A few years ago when I was working exclusively with the AWS platform I was early to jump on the Cloud Development Kit (CDK) train. I had been using AWS CloudFormation and HashiCorp Terraform for a few years for all my infrastructure-as-code needs up until then. However, I never got comfortable using the CDK and abandoned it long before it reached 1.0.
Why was the CDK making me uncomfortable? To me it just did not provide any benefits over the traditional declarative approach. In the end the CDK code looked like slightly more complex declarative code. It could be mapped one-to-one with an equivalent declarative template. There were a few things that were better than the declarative approach though, but keep in mind that I was comparing CDK primarily to CloudFormation at that time. Perhaps the best benefit with the CDK was that you could do any kind of string and array manipulation your chosen programming language offered. This was (is) a desperately needed feature in CloudFormation.

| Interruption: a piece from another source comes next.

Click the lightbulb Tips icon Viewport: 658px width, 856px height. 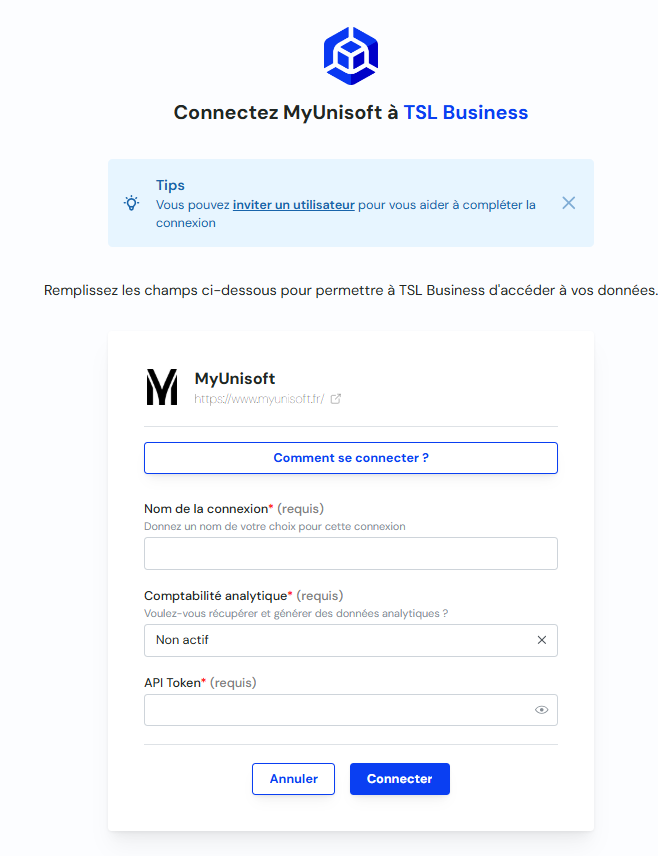[x=131, y=203]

Fast-forward a few years and enter Azure Bicep! Bicep provides many things that CloudFormation does not have (ignoring platform-specific things in this comparison of course). There is not much feature-wise I am missing from Azure Bicep. We can discuss what I do miss in Bicep in another post.
However, I recently tried to achieve something involving recursive module calls in Bicep and quickly realized that it is not possible. The Bicep language server even warns you in your editor if you are trying to create a recursive loop of module calls. I turned to Terraform to see if HashiCorp has introduced support for recursive module calls. Initially the HashiCorp Developer AI actually told me that it should indeed be possible, so I was hopeful. It turns out that you can try to make recursive module calls, there is no immediate warning in your editor. However, once you run a terraform init
you realize that Terraform is trying to dig an infinitely deep hole of module reference in module reference and it eventually errors out.

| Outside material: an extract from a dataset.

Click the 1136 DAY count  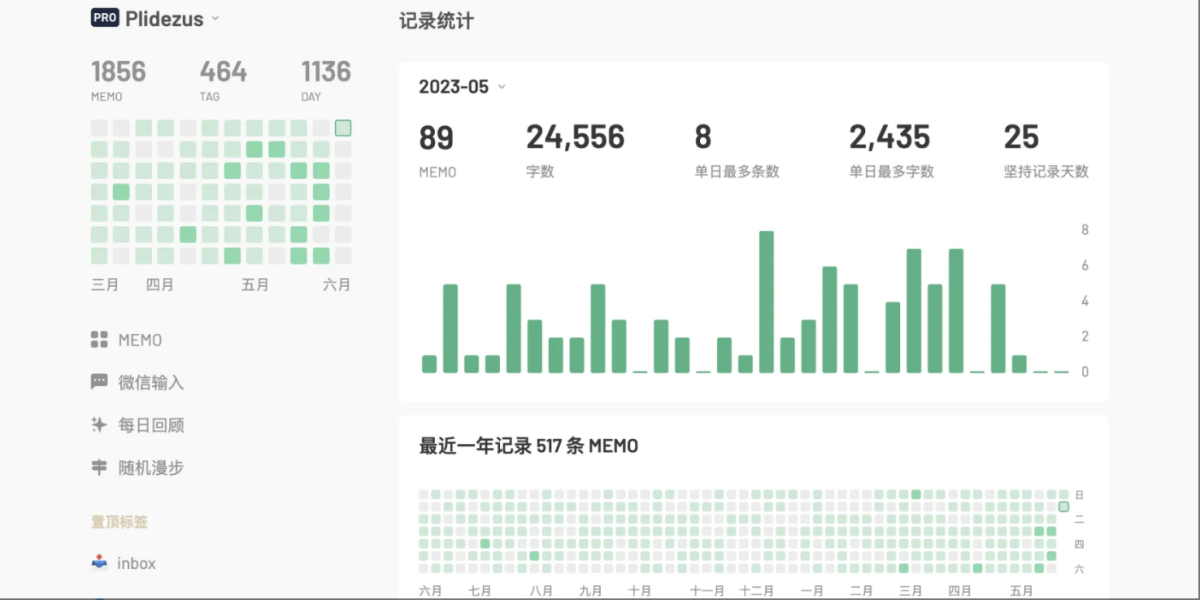326,72
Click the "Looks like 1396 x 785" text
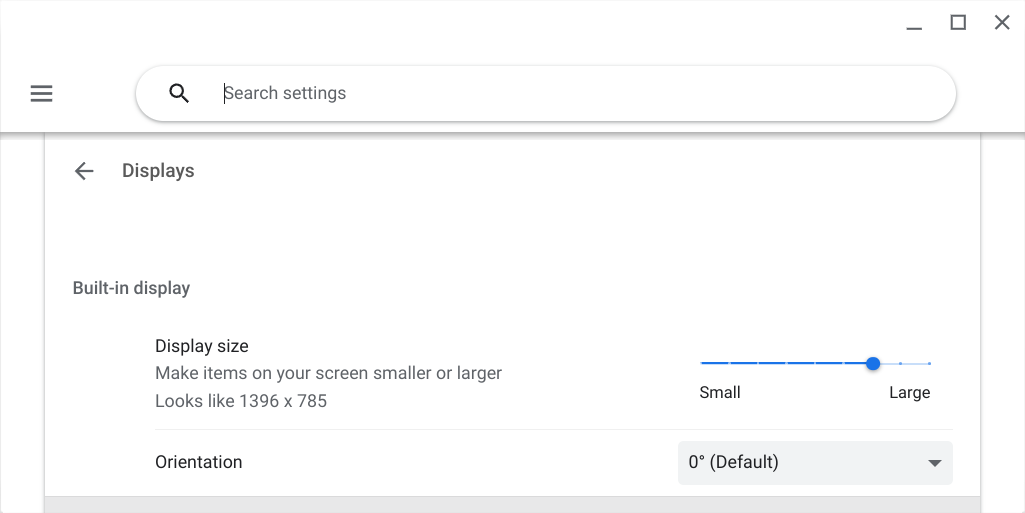1025x513 pixels. [241, 401]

So what is it I am trying to do with recursive module calls?
A use-case for recursive module calls#
The use-case I am trying to solve is that I want to define a structure of Azure management groups and subscriptions in a simple YAML file, or something similar. I picked YAML at first, but JSON would work too as well as defining the structure in the chosen declarative language (Bicep, Terraform).

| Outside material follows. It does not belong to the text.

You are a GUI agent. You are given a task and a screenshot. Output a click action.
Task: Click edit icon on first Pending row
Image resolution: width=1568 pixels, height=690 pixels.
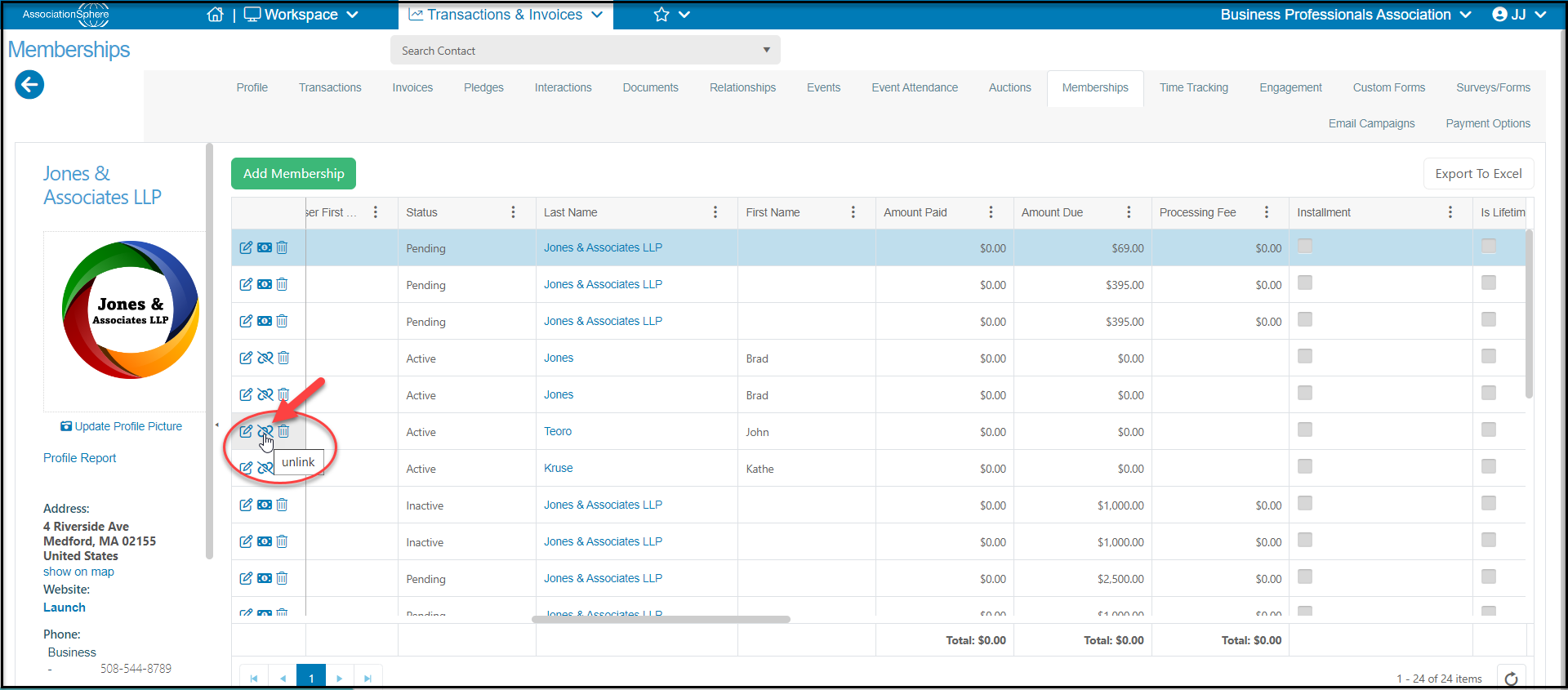[246, 247]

For this post let’s concentrate only on management groups. My idea was to define the structure like this:
id: mg-root
name: Tenant Root Group
children:
- id: mg-contoso
name: Contoso
children:
- id: mg-platform
name: Platform
children:
- id: mg-identity
name: Identity
- id: mg-management
name: Management
- id: mg-connectivity
name: Connectivity
- id: mg-landing-zones
name: Landing Zones
children:
- id: mg-sap
name: SAP
- id: mg-corp
name: Corp
- id: mg-online
name: Online
- id: mg-decommissioned
name: Decommissioned
- id: mg-sandbox
name: Sandbox
The sample structure is fetched from the Azure Landing Zone documentation.
I would then like to read this file in Bicep (or Terraform) and through clever recursive module calls create this structure of management groups.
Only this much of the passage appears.